- River Karakol in Karakol Gorge
- Native name: Kyrgyz: Каракол

Location
- Country: Kyrgyzstan
- Region: Issyk-Kul Region
- District: Ak-Suu District

Physical characteristics
- Source: Teskey Ala-Too Range
- • location: northern slope
- Mouth: Issyk-Kul
- • coordinates: 42°34′50.19″N 78°18′03.92″E﻿ / ﻿42.5806083°N 78.3010889°E
- Length: 50 km (31 mi)
- Basin size: 394 km^{2} (152 sq mi)
- • average: 6.60 m^{3}/s (233 cu ft/s)
- • minimum: 0.38 m^{3}/s (13 cu ft/s)
- • maximum: 57.6 m^{3}/s (2,030 cu ft/s)

Basin features
- River system: Issyk-Kul basin

= Karakol River (Issyk-Kul) =

The Karakol (Каракол) is a river in Ak-Suu District, Issyk-Kul Region, Kyrgyzstan. It originates on the northern slope of the Teskey Ala-Too Range and flows into Issyk-Kul. The river is 50 km long, and its drainage basin covers 394 km2.

==Course==
In its upper reaches, the Karakol flows through a glaciated area. In its middle course, it flows through a spruce-covered gorge, while its lower course crosses a broad plain before reaching Issyk-Kul.

==Tributaries and lakes==
The principal tributary of the Karakol is the Kashka-Suu. The river basin contains 27 tributaries with a combined length of 93 km.

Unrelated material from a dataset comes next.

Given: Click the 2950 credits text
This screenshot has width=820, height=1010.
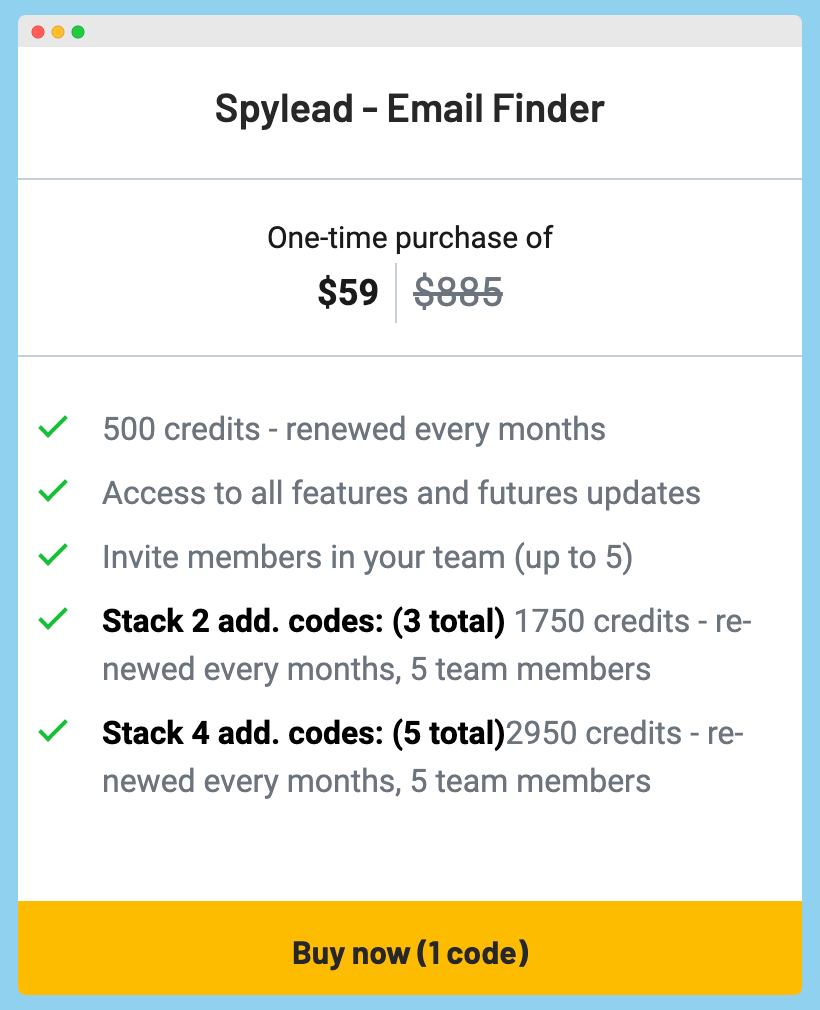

There are four lakes in the drainage basin with a combined area of 0.99 km2. The largest is Ala-Köl, with an area of 0.84 km2.

==Hydrology==
The long-term average discharge of the Karakol is 6.60 m3/s. Its maximum discharge is 57.6 m3/s, while its minimum discharge is 0.38 m3/s.

The river begins its seasonal rise in late April, reaches its high-water period in July and August, and recedes by the end of September.

==Protected area==
A 19 km section of the Karakol River flows through Karakol State Nature Park, established in 1997 to conserve valuable natural complexes, forests, flora and fauna, while supporting recreation, cultural activities and environmental education.

==Human use==
The Karakol is widely used for irrigation and for supplying settlements with water. The city of Karakol and the village of Börü-Bash, and other settlements are situated along the river.